Tödliche Unfälle: Warum hat nicht jeder LKW einen Abbiegeassistent?

Durch sie könnten schwere Unfälle mit Radfahrern vermieden werden: Abbiegeassistenten. Einen politischen Lösungsvorschlag gibt es - aber die Umsetzung stockt.

Der tote Winkel hat nicht nur im Berliner Straßenverkehr traurige Symbolkraft erlangt. Etwa jeder dritte tödliche Unfall in Deutschland, bei dem ein Fahrrad und ein Lkw beteiligt waren, ereignete sich 2017, weil ein Lastwagenfahrer beim Abbiegen einen Radler übersehen hatte. 30 Mal passiert es im Schnitt pro Jahr. In Berlin zuletzt am vergangenen Montag, als ein Radfahrer auf der Mollstraße von einem nach rechts abbiegenden Lkw überrollt wurde.

Dateneinträge
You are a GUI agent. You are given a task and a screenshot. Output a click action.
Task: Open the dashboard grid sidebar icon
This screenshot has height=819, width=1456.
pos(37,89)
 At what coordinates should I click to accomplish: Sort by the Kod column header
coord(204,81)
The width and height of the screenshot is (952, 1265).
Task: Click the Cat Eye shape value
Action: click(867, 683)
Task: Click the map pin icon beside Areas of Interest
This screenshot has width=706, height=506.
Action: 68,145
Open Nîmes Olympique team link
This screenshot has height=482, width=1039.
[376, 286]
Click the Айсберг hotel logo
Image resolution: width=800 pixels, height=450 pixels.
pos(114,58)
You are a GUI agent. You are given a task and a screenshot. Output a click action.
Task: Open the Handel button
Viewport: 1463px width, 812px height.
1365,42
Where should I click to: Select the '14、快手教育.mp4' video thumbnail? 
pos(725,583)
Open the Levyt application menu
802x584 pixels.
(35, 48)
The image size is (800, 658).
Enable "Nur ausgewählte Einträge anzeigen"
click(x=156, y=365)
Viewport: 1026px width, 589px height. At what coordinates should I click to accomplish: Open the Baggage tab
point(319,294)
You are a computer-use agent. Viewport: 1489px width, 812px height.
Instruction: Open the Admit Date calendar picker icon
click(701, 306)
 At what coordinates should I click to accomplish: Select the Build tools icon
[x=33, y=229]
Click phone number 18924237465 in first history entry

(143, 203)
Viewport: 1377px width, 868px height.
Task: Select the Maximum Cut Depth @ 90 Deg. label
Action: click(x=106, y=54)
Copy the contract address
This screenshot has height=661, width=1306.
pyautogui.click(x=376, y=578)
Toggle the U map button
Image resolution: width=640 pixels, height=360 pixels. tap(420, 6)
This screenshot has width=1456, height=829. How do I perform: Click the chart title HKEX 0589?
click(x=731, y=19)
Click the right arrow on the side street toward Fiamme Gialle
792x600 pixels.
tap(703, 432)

# [ZU ERLEDIGENDE AUFGABEN]
1. Nenne alle Orte, die im Artikel über Abbiegeassistenten erwähnt werden.
2. Wie oft übersieht laut dem Artikel über Abbiegeassistenten ein Lastwagenfahrer beim Abbiegen im Schnitt pro Jahr einen Radler?
3. Aktualisiere im Artikel über Abbiegeassistenten die Passage von "Durch sie könnten" bis einschließlich "die Umsetzung stockt.", indem du "Radfahrern" durch "Fußgängern" ersetzt.
Die Zeilen stehen in keinem Zusammenhang mit dem Artikel.

# [ERGEBNISSE JE AUFGABE]
1. Berlin, Deutschland, Mollstraße

2. Im Schnitt 30 Mal pro Jahr.

3.
Durch sie könnten schwere Unfälle mit Fußgängern vermieden werden: Abbiegeassistenten. Einen politischen Lösungsvorschlag gibt es - aber die Umsetzung stockt.